MIAMI BEACH -- A retired chief executive officer of First Chicago Corp. lamented the effect that industry consolidation may be having on local philanthropic and community-service commitments by banking companies.
Richard Thomas, who was chairman of First Chicago and First Chicago NBD Corp. before it became part of Bank One Corp., said the declining number of large banks, and with it the number of executives in senior positions, means there are fewer people to take the civic leadership positions that bankers historically and disproportionately filled.
"Others will have to pick up that slack -- otherwise communities will lose that ingredient," Mr. Thomas said Tuesday evening to an audience of early arrivals at Bank Administration Institute's Retail Delivery '99 Conference. He was participating in a panel discussion of elder statesmen, also consisting of former NCNB Corp. (later renamed NationsBank and Bank of America) chairman Thomas Storrs, the credit card pioneer and retired Visa International president Dee Hock, and Washington consultant Carter H. Golembe.
Mr. Storrs did not share Mr. Thomas' concern about bankers' community contributions. Though conceding that banking companies are consolidating, growing in size, and shrinking in number -- he called that a net plus for efficiency and the ability to exploit technology -- Mr. Storrs said bankers remain accountable to their hometowns. Civic involvement plays a big part in their ability to prosper at the local level and rise through their organizations, he said.
"I don't understand what the issue is," Mr. Storrs said. He took some credit on behalf of Bank of America and its predecessor companies for ensuring that the headquarters city of Charlotte, N.C., has a vital, central core.

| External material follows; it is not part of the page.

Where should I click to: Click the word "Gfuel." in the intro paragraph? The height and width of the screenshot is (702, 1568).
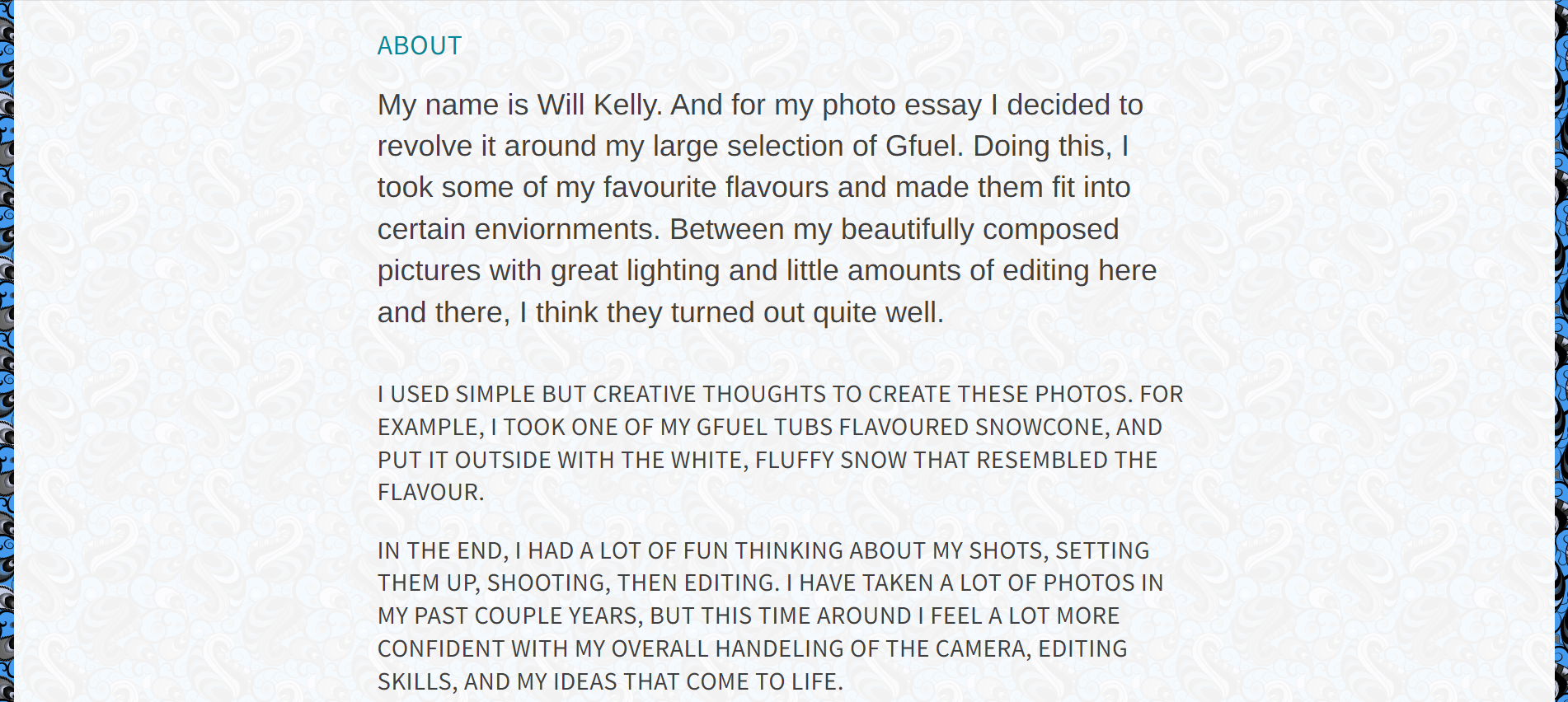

Mr. Golembe, invoking his background as an economic historian, pointed out that before the Civil War, banks were heavily responsible for the expansion of the American West -- then stretching from the Allegheny Mountains to the Mississippi River. By acting very different from established eastern institutions, frontier banks "literally built entire cities," he said.
"Banks are most productive to a community when they do the right thing in a business sense," Mr. Thomas responded. He then clarified the point that he was trying to make: that when Chicago was home to five sizable banks, "they had a bigger impact on the fabric of the city than today, when we have two."
Mr. Hock also called attention to ethics and community service. An advocate of new approaches to organization that would replace mechanistic, industrial-age hierarchies -- he recently published a book on the subject, "Birth of the Chaordic Age" -- Mr. Hock said megamergers have the effect of increasingly "removing people who make decisions from the consequences of their decisions."
Meanwhile, financial engineering and the monetization of all exchanges of value ("welfare, health care, you name it," he said) have led to the creation of a "casino society" in which the vast majority of transactions have nothing to do with producing useful goods and services. That and accompanying greed are obstacles to community-spiritedness, Mr. Hock said.
When asked what he would tell a young adult considering a career in banking, Mr. Hock said he would urge a soul-searching, a consideration of personal values and beliefs and desired contributions to society, and a "look at the values of the industry you'd be joining. If there is a fit, then go for it. If you are not passionate about it, then go elsewhere."
Mr. Hock maintained an outsider's pose, saying he got into banking and credit cards accidentally in the 1960s and retired from Visa in 1984 to pursue broader implementation of his ideas about organization and community.
"I came into banking reluctantly, enjoyed it immensely, and left it eagerly," he said.